__WHAT TO WORK ON__:
Copy the text of every item below word for word, leaving out the pictures.

*** SUPPLIED ENTRIES ***

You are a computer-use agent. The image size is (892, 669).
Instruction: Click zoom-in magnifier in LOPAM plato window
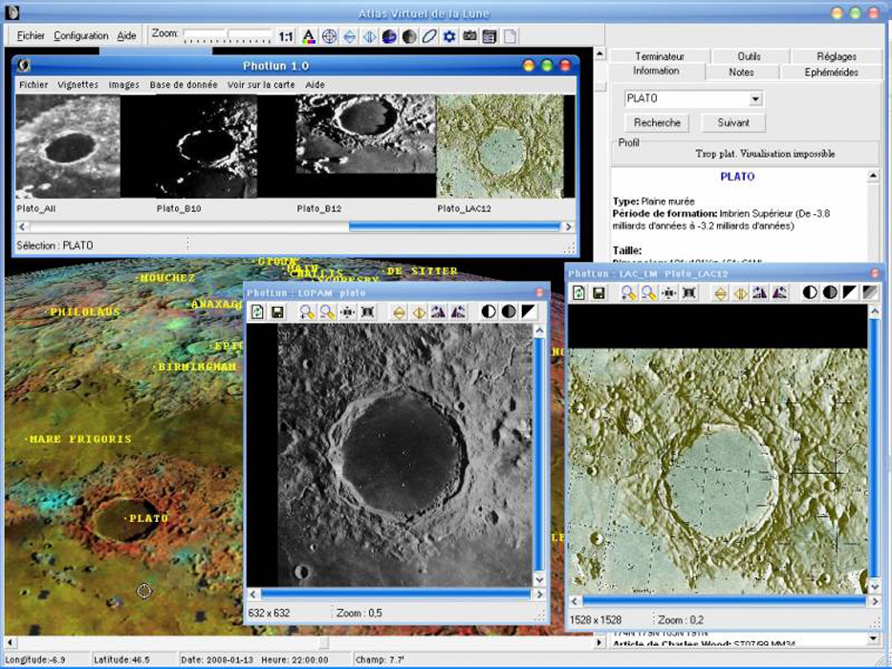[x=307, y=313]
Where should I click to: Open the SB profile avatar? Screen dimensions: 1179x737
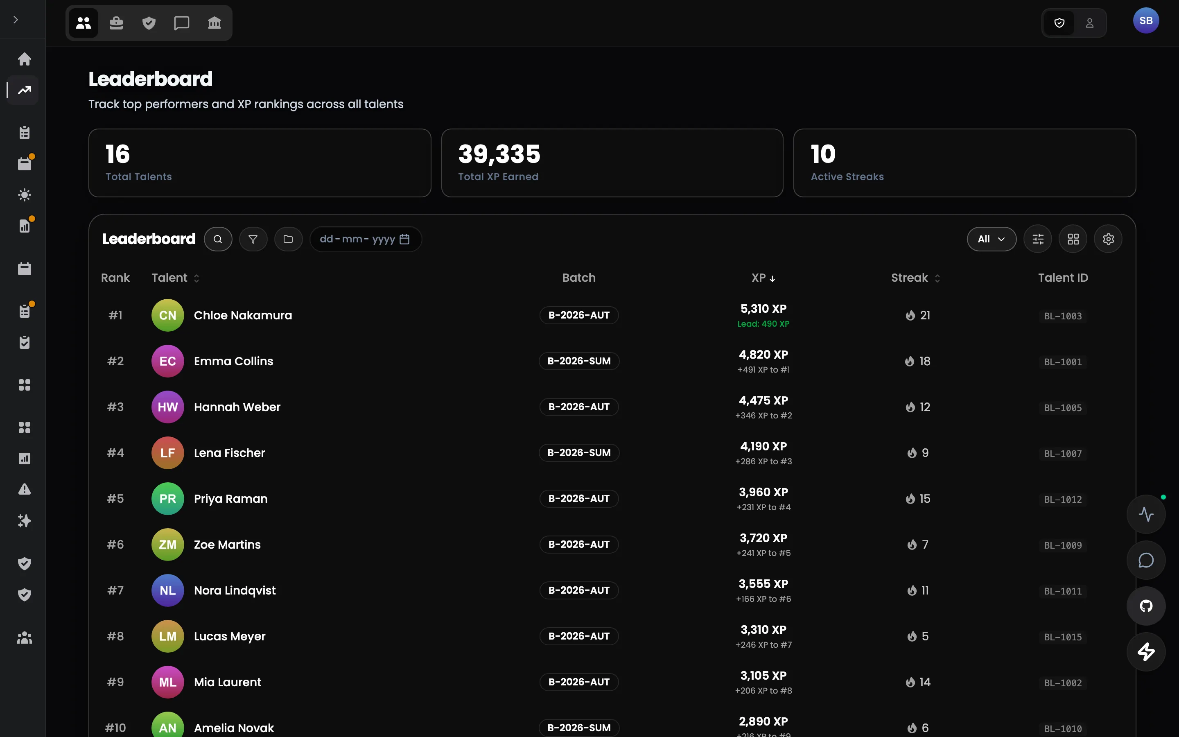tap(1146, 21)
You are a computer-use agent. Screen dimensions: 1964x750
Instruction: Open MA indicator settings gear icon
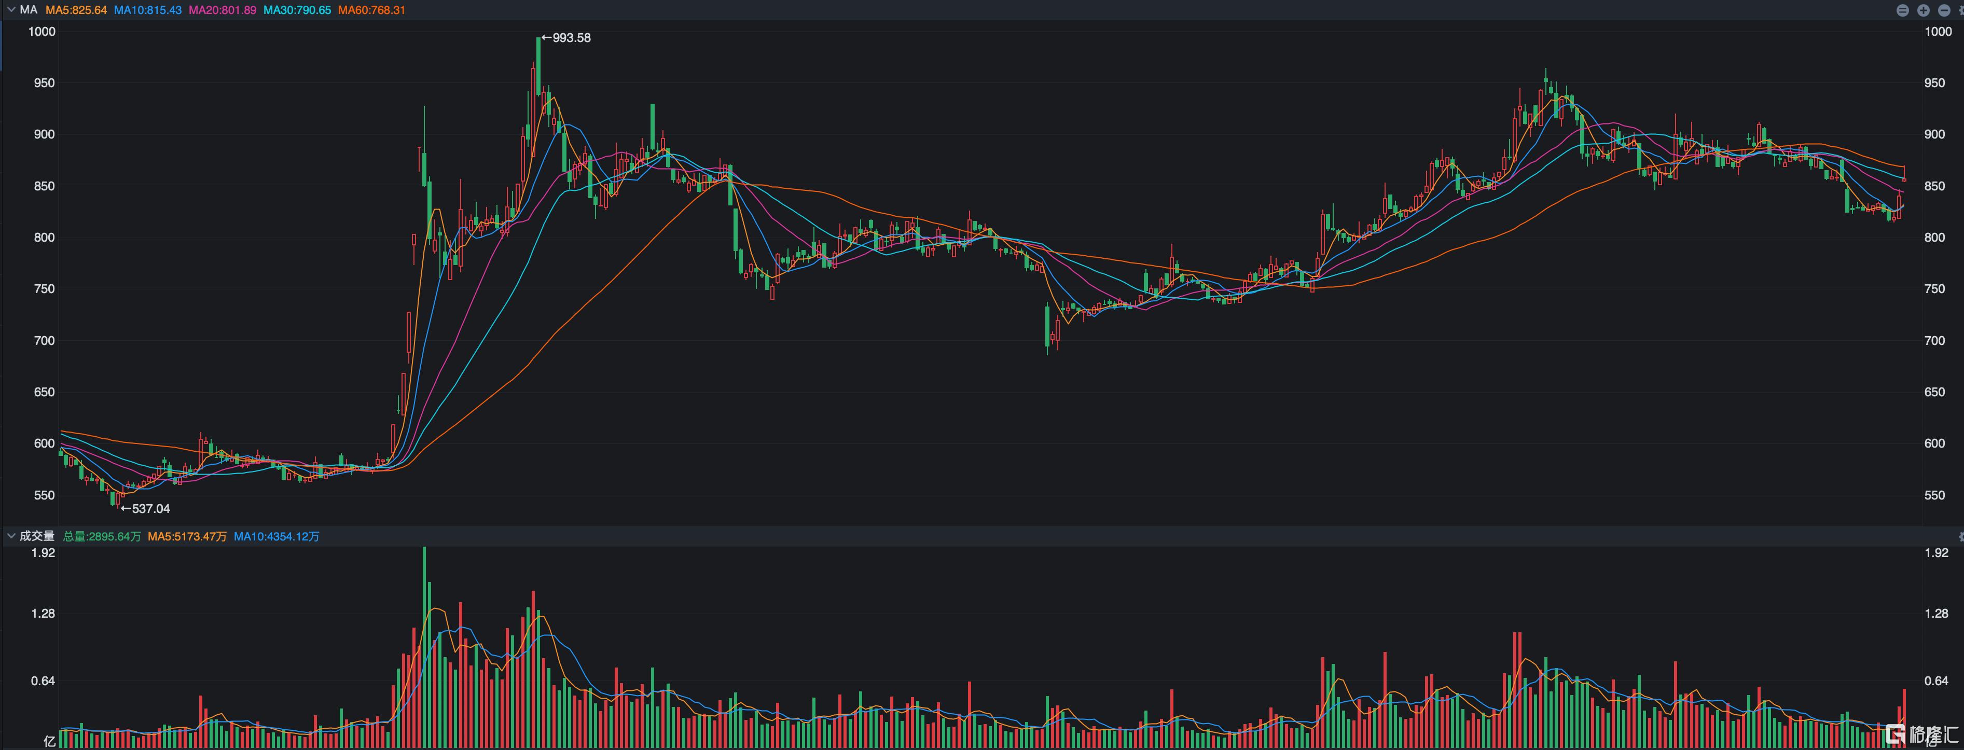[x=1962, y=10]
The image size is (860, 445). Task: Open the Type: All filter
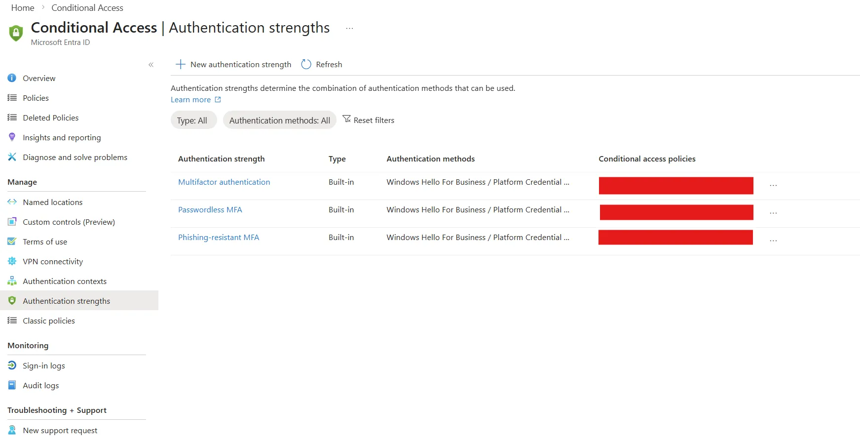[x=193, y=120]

***

__COMPLETED TASK__:
You are a computer-use agent. The image size is (892, 669).
Instruction: Click zoom-in magnifier in LOPAM plato window
[x=307, y=313]
Where should I click to: Open the SB profile avatar? Screen dimensions: 1179x737
tap(1146, 21)
You are a computer-use agent. Screen dimensions: 1964x750
Instruction: Open MA indicator settings gear icon
[x=1962, y=10]
The image size is (860, 445). Task: Open the Type: All filter
[x=193, y=120]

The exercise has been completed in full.